(de notre envoyé spécial). C'était hier. Installée au milieu du public, Delphine Pelletier assiste en spectatrice à la troisième étape du Grand Prix. D'habitude, la Beauvaisienne est de l'autre côté des barrières, à la bagarre avec les reines du Courte Distance. Elle a évidemment une bonne raison de ne pas être au coeur de la course.

Elle figure en effet comme l'une des favorites du Mondial Longue Distance, prévu demain à Lorient. L'ancienne sélectionnée aux Jeux d'Athènes a abandonné le CD à haut niveau. Place au LD. Le format ITU (3 x 80 x 20) lui va comme un gant.
Dès sa première course sur ces distances, fin mai à Vendôme, elle a gagné, battant au passage Johanna Daumas, médaillée de bronze de la spécialité. Je m'attendais à souffrir plus. On a même dû me freiner à pied, confie-t-elle. Demain dans le Morbihan, il ne sera pas question de baisser le rythme si elle veut prétendre à un podium.
Un podium que de nombreux observateurs lui prédisent. Je suis surprise, assure-t-elle. C'est motivant de sentir la confiance des gens. Cela ne me met pas de pression pour autant. Je n'ai rien à perdre. Je suis néophyte sur ce format. Même si elle refuse de se cataloguer parmi les favorites, Delphine Pelletier est attendue au tournant.
Hier, sourire aux lèvres, elle se disait en bonne condition. Pourtant, elle n'a pas suivi une préparation très spécifique. Pour Vendôme, j'avais rallongé une séance vélo. Et tous les lundis, je faisais un long footing. J'ai fait la même chose à peu près pour Lorient. Selon la Beauvaisienne, le format ITU se rapproche assez du CD.
La grande différence est qu'il y a beaucoup moins de pression en natation car après, on a le temps de se rattraper.

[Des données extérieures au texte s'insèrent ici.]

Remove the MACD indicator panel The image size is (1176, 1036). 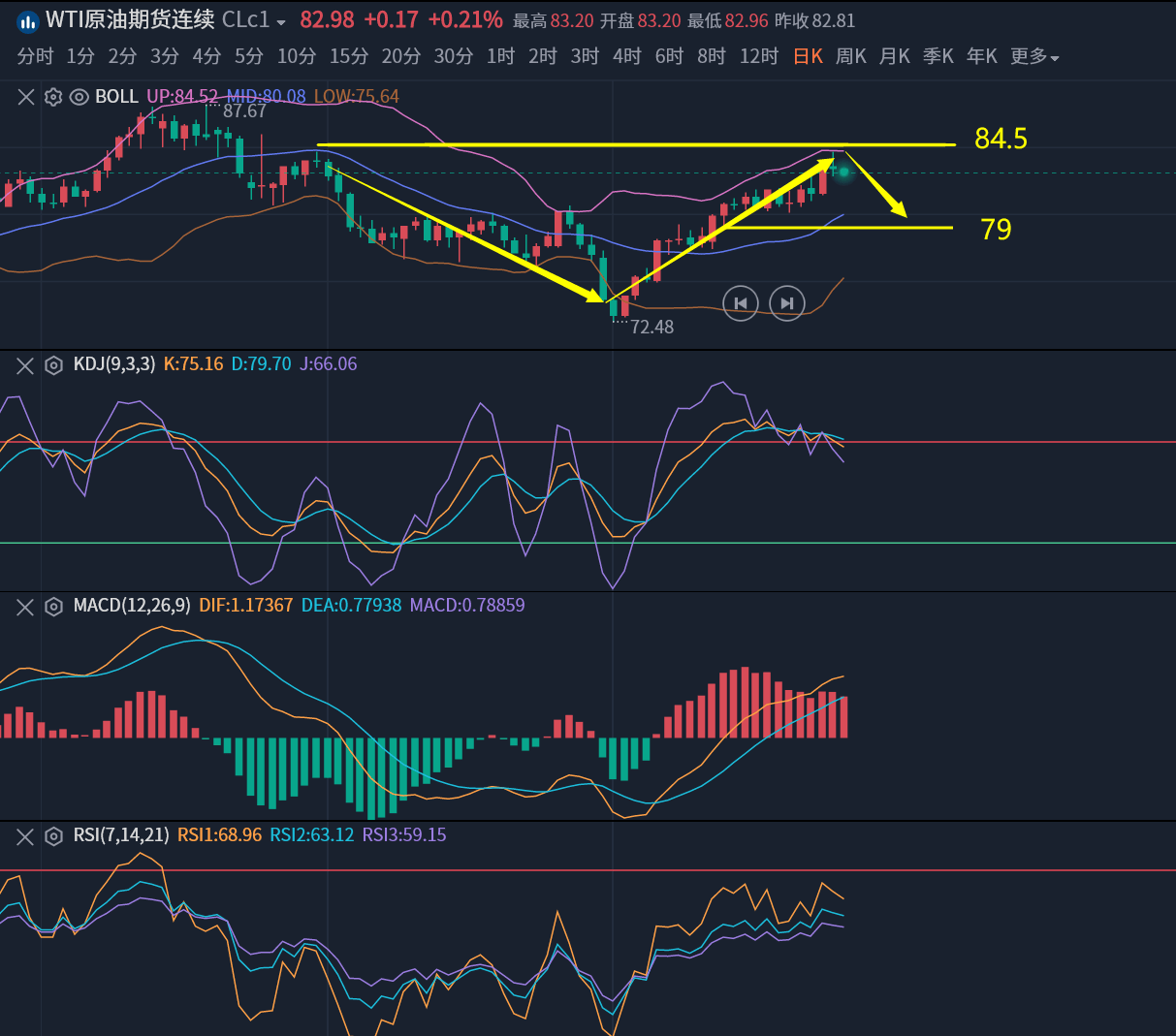point(25,607)
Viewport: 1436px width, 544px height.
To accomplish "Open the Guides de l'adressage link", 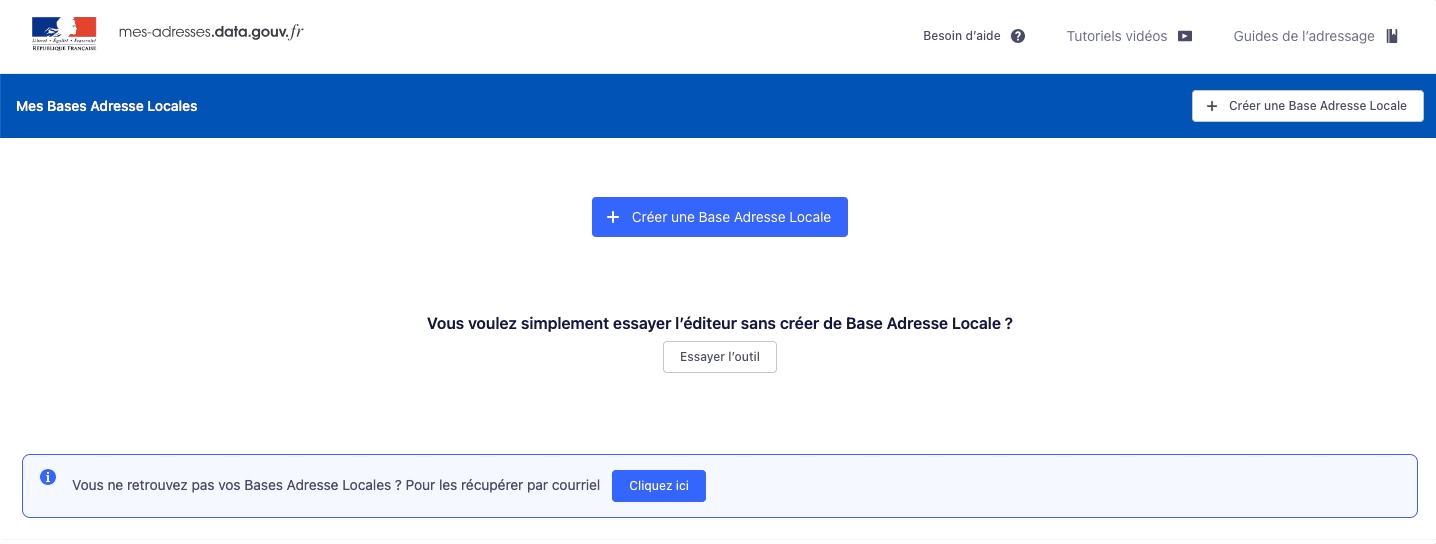I will pyautogui.click(x=1304, y=36).
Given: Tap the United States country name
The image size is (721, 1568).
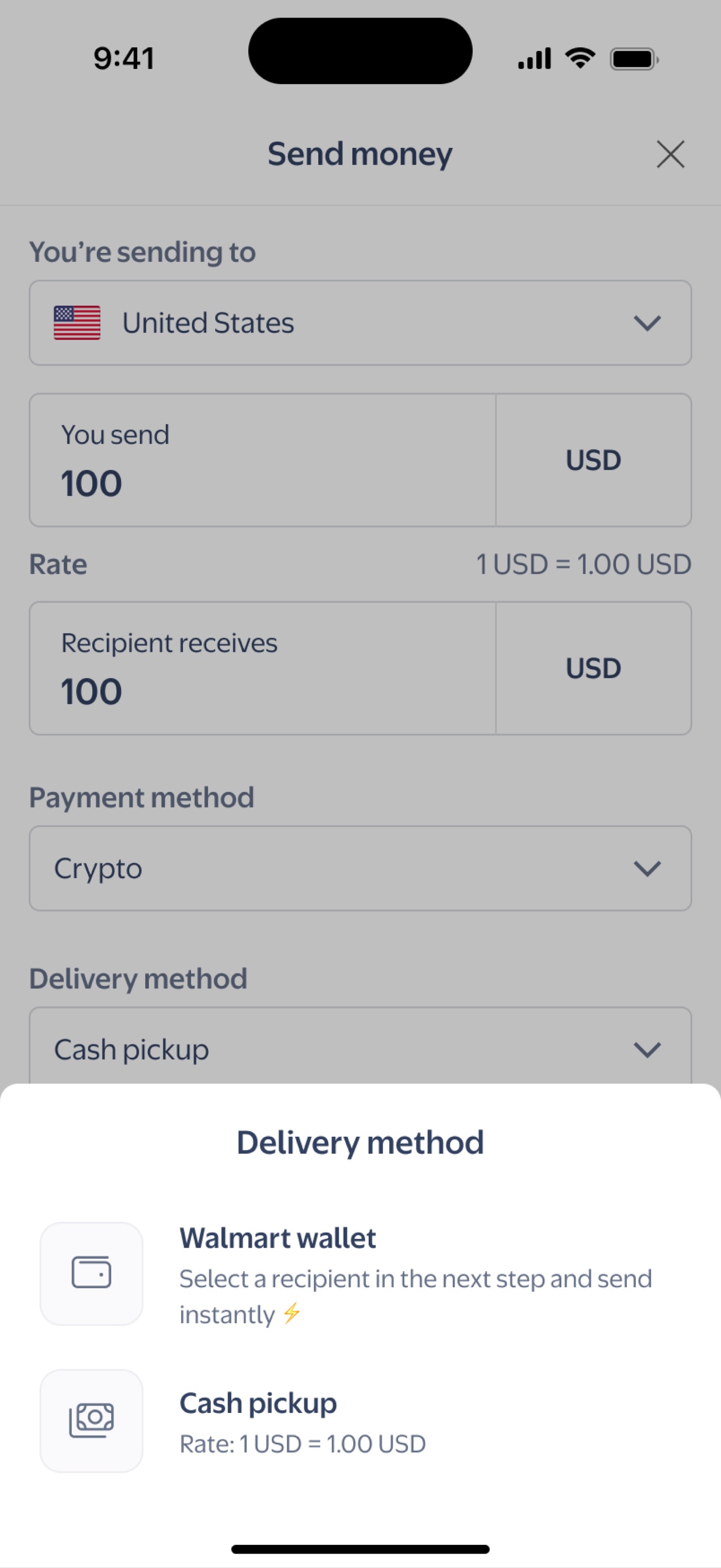Looking at the screenshot, I should pyautogui.click(x=208, y=323).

C'est justement à vélo et en course à pied que la Française devrait se distinguer. Le circuit vélo est usant. Au bord de mer, on se prend souvent le vent latéral. Et en course à pied, ce n'est jamais plat. Tant mieux. Quand c'est dur, cela me favorise. Bref, tout semble réuni pour que Delphine Pelletier tutoie demain les sommets.